Муж видел в ней то первоматерь, то блудницу. И тогда автор шел за «средневекового диссидента».
– Проморгали церковники… Целомудрие-то лукавое! Крохотная, такая чистенькая головенка, никаких грешных помыслов. А жест вот так выдает! Ежели в Начале было Слово, то в начале Греха – сомнение. В целомудрии его нет. Как в истинной вере. Нет, она изначально грешна. У женщины истинно только тело. Я интересно мыслю?
* * *
Неожиданно позвонила его тетушка. И обрушилась:
– Эй, забираю тебя у муженька! В Зарайск на день-два. Не надоели друг другу? Позови мне его.
– Он в отъезде.
– Куда это унесло? Ну и славненько. Собирайся, Анастасия.
– До его возвращения?
– Господи, рыцарь в походе. Она ждет не дождется! Погоди, я вас обоих окрещу. К старцу в Печоры свожу. Нельзя без Бога, Анастасия!
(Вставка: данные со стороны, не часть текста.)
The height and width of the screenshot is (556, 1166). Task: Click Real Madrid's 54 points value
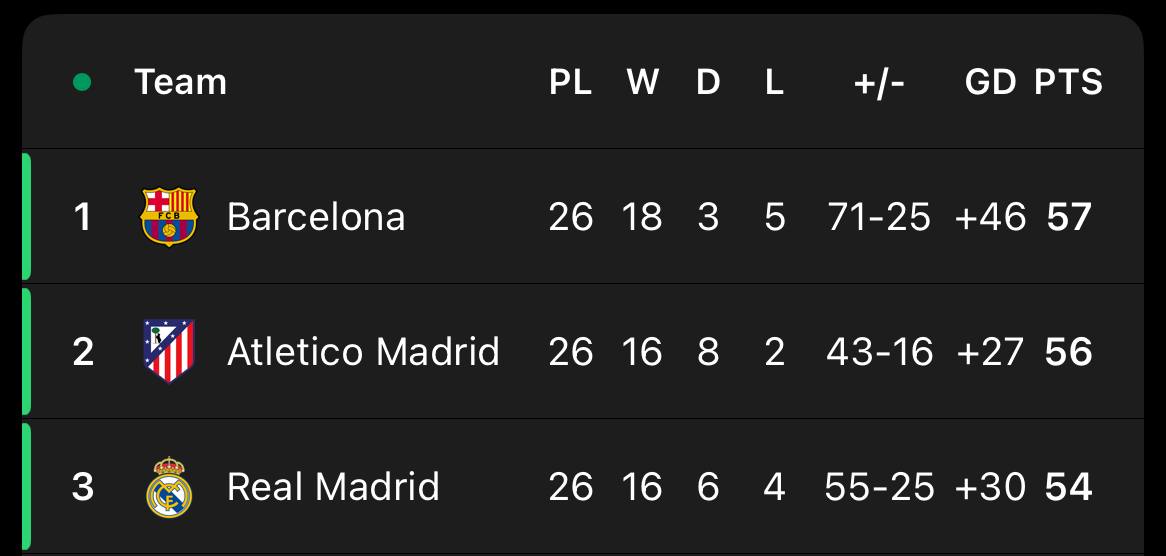coord(1069,487)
Неугомонная тетушка, под стать племяннику.
Позвонила и его дочь:
– А где папа?..
* * *
Она вообразила холодный вечер, длинный перрон – ступеньку во мрак… себя с зонтом: «переменная облачность, к вечеру возможен дождь». И изо всех сил притворяется заждавшейся. Порой забывает – кого же встречает? Может, снова она сама по себе?.. Он появится в вагонном тамбуре вслед за проводницей. Куртка на молнии и словно бы отдельная от него. Поблескивание мелких зубов в улыбке, прищур. Общее выражение: ласковая, несколько рассеянная снисходительность по отношению к ней…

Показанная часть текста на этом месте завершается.